Deposition of transforming growth factor-β in the marrow in myelofibrosis, and the intracellular localization and secretion of TGF-β by leukemic cells

• Published in: American journal of clinical pathology Vol. 103; no. 5; pp. 574 - 582
• Main Authors: JOHNSTON, J. B, DALAL, B. I, ISRAELS, S. J, OH, S, MCMILLAN, E, BEGLEITER, A, MICHAUD, G, ISRAELS, L. G, GREENBERG, A. H
• Format: Journal Article
• Language: English
• Published: Chicago, IL American Society of Clinical Pathologists 01.05.1995
• Subjects: Adult; Aged; Biological and medical sciences; Blotting, Northern; Bone Marrow - metabolism; Female; Hematology; Humans; Investigative techniques, diagnostic techniques (general aspects); Leukemia - metabolism; Male; Medical sciences; Middle Aged; Monocytes - metabolism; Neutrophils - metabolism; Pathology. Cytology. Biochemistry. Spectrometry.
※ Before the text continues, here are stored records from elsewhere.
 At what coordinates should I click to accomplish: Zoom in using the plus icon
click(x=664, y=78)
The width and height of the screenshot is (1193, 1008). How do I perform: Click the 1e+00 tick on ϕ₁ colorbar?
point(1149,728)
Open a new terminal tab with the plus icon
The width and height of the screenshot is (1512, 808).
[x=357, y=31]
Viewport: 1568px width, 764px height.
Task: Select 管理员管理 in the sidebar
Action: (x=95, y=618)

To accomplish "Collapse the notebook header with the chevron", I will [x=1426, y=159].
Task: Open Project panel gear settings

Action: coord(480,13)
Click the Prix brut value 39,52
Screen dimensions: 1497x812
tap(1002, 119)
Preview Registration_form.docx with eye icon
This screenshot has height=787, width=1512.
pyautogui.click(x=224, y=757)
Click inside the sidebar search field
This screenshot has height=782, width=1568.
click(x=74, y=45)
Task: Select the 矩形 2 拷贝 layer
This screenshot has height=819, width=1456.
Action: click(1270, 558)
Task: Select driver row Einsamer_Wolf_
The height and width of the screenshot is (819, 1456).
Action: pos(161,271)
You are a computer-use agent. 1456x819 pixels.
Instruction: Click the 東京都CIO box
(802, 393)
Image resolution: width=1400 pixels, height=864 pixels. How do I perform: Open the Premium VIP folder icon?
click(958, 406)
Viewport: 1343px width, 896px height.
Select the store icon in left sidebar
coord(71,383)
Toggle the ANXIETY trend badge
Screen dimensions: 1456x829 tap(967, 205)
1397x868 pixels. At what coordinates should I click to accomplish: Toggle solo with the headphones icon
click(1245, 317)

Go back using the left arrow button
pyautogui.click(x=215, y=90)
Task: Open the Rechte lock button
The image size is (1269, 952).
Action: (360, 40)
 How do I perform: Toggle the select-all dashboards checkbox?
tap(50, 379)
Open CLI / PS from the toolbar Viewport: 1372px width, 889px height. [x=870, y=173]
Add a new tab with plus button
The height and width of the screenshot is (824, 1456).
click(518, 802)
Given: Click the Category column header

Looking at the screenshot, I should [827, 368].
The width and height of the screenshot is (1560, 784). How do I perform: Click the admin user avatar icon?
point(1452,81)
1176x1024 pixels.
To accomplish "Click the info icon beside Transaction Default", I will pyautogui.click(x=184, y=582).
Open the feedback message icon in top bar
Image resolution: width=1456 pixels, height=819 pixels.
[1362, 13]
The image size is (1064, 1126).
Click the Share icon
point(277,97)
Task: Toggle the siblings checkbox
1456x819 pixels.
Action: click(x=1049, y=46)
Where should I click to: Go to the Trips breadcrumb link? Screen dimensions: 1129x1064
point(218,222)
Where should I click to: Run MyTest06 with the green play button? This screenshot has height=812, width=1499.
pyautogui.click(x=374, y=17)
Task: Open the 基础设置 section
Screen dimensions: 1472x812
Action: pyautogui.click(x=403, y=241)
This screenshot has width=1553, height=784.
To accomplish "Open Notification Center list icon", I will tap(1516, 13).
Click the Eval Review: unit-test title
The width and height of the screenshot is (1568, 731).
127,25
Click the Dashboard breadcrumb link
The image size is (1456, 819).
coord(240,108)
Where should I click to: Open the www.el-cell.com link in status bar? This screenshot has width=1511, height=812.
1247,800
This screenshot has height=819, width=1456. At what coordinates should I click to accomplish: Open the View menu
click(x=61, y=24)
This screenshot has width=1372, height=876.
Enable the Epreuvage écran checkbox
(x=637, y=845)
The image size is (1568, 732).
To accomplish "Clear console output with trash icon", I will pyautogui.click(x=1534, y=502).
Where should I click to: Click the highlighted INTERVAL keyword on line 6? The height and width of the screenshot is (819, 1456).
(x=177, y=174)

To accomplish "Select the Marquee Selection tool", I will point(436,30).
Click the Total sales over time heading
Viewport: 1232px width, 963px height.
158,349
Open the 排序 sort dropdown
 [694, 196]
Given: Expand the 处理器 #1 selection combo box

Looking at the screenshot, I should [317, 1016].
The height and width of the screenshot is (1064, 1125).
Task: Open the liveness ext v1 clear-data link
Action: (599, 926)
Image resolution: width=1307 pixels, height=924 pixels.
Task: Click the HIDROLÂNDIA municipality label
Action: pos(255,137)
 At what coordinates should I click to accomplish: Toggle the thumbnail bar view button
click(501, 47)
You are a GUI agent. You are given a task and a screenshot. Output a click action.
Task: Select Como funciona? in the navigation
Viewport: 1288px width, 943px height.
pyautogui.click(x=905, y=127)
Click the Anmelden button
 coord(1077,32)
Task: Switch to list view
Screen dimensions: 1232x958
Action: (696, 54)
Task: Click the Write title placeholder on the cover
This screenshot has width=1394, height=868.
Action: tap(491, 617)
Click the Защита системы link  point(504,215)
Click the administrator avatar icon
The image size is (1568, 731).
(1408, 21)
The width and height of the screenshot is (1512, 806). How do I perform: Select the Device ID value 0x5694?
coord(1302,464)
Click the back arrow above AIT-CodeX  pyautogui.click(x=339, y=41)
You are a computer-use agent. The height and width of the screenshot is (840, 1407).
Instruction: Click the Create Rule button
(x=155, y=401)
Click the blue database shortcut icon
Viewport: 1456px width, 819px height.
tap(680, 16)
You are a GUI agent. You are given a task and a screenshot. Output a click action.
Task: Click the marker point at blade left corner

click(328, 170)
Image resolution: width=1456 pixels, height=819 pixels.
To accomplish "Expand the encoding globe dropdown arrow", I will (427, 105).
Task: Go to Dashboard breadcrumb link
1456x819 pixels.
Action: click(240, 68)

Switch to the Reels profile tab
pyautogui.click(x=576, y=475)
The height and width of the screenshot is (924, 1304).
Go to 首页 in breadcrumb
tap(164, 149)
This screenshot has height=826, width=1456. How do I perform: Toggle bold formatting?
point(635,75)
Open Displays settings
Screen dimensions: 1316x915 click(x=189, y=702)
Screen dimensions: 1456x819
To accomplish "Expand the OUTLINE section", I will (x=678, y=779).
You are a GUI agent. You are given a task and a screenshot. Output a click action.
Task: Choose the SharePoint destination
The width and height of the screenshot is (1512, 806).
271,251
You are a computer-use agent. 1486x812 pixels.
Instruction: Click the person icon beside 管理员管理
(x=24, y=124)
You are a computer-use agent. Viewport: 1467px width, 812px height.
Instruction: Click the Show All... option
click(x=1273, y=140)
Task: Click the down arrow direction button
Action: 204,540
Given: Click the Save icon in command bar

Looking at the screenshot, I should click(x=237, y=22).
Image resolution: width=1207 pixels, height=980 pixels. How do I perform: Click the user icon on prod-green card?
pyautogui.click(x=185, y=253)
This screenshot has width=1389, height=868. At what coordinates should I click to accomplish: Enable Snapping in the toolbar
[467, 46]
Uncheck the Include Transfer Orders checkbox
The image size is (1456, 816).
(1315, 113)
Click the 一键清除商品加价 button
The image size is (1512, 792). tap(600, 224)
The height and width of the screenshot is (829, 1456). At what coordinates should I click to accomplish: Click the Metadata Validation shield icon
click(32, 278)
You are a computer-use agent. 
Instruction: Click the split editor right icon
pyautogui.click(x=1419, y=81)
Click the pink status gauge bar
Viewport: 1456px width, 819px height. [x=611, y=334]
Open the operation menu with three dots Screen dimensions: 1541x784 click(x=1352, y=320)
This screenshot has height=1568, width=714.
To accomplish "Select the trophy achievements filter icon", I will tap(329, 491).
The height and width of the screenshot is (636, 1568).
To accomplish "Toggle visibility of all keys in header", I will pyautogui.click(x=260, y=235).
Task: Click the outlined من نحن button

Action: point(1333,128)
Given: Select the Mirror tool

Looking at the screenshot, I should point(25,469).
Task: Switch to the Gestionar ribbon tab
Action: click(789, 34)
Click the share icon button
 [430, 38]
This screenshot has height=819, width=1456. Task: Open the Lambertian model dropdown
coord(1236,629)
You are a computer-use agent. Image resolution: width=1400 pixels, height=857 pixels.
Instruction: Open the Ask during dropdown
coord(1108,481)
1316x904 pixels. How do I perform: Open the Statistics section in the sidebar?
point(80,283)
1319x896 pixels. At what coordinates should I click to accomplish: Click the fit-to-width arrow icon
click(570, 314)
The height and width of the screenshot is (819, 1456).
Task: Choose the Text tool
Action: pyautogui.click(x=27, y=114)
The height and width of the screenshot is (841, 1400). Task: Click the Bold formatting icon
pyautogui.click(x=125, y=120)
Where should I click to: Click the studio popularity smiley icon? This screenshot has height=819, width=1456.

Miscellaneous investigative techniques; Primary Myelofibrosis - metabolism; RNA, Messenger - analysis; T-Lymphocytes - metabolism; Transforming Growth Factor beta - genetics; Transforming Growth Factor beta - metabolism; Human; Immunohistochemistry; Myelofibrosis; Transforming growth factor β; Transforming growth factor; Leukemia; Cytokine; Malignant hemopathy; Hemopathy; Large granular lymphocyte; Case study; Pathology; Myeloproliferative syndrome; Polypeptide; Lymphoproliferative syndrome; Bone marrow; Growth factor
• ISSN: 0002-9173; 1943-7722
• DOI: 10.1093/ajcp/103.5.574

The marrows of 10 patients with hematologic malignancies were examined by immunohistochemistry using anti TGF-beta antibody, CC(1-30), which detects secreted TGF-beta, and compared with four normal marrows. TGF-beta was not demonstrated in marrows with a normal level of reticulin fibrosis; however, TGF-beta was observed within collagen in marrows having collagen fibrosis or increased reticulin fibrosis. The extent of TGF-beta deposition paralleled the severity of fibrosis (P < .0001), and occurred even with normal or reduced numbers of megakaryocytes. Using another TGF-beta antibody, LC(1-30), which detects intracellular TGF-beta, TGF-beta was detected by immunofluorescence in discrete sites in the cytoplasm of immature and mature myeloid and large granular lymphocytic leukemia cells. These sites colocalized with areas detected by an anti-granule antibody (D545) suggesting that TGF-beta was stored in granules. However, neither the TGF-beta mRNA content nor the degree of TGF-beta secretion by these leukemic cells correlated with the extent of TGF-beta deposition in the marrow. Thus, TGF-beta deposition in marrow may contribute to myelofibrosis, but the source of this cytokine in the absence of megakaryocytes requires further study.